Unfortunately, the Thatcher government of the 1980s ignored this lesson, promoting the 'post industrial economy' and the protection of vital UK industries ceased, the cheap imports came in and the UK jobs started to be exported to the Far East.
I agree that the deification of "efficiency" as a, if not "the", cardinal virtue that should guide all human endeavors is leading us down the (non)garden path to ruin. It has occurred to me that if mother nature had operated under this dictate, humans, e.g., would have 1 kidney, 1 lung, 1/2 a liver, etc. – after all why "waste" energy feeding all those extra cells, although we do already behave as if we had only half a brain …
However, i disagree that "globalization" and "outsourcing" have little or nothing to do with our plight – they are the mechanisms through which this religion of "efficiency" has wreaked its havoc. Efficiency uber alles is the enemy of sustainability – if every country had as its goal self sufficiency, the only thing we would insist on globalizing are efforts to protect those things which naturally transcend nation boundaries and the only things to be outsourced would be those we absolutely needed and could not make for ourselves …..
I for one, am terrified by the idea that the Chinese might cut off our irreplaceable ascorbic acid supply, and thus forcing Americans to subsist on fresh fruits, vegetables, grains, nuts, fish, and meat.

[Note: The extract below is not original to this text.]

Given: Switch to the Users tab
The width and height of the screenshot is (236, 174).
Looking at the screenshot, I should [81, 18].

gonna be hard to buy fresh in the dead of winter.
grow some kale
Because the political process is determined by individuals who have earned a lifetime salary whether or not they are actually serving terms and which includes medical benefits, the actual representation of the citizenry has not been accomplished, nor has the government benefited from a motivated and responsible congress.

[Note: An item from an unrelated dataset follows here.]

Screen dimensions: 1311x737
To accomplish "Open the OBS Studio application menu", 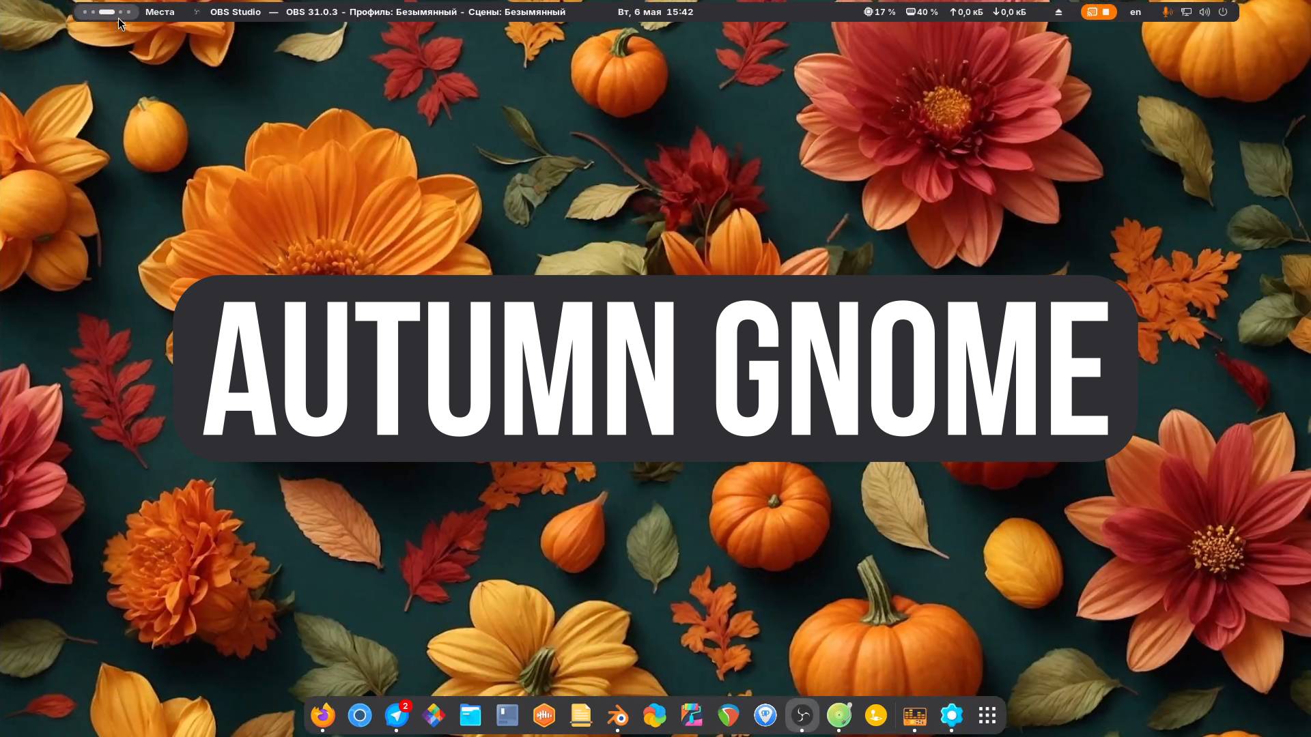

"Control" suggests only China could supply us with ascorbic acid. In fact, ascorbic acid is an easily made industrial commodity. Production could quickly sourced elsewhere.
Despite the mistaken example, your general point — that global just-in-time supply chains risk unexpected stoppage — is true. However, supply chains are so complex that it is not possible to determine in advance where all the dependencies may be, so there is no way to be truly "safe" from supply disruption.
It is also not logical to make everything here, first because we do not produce all possible basic inputs here, and second because it is unfair to the poor: the America's lowest income quartile would likely be upset at a sudden doubling of the price of everything they buy.
Since completeness is impossible, and local sourcing is impossible, the realistic solution is to maintain reserves of just the most strategic inputs, including oil, certain metals, and so on.
Note, however, that we already do that.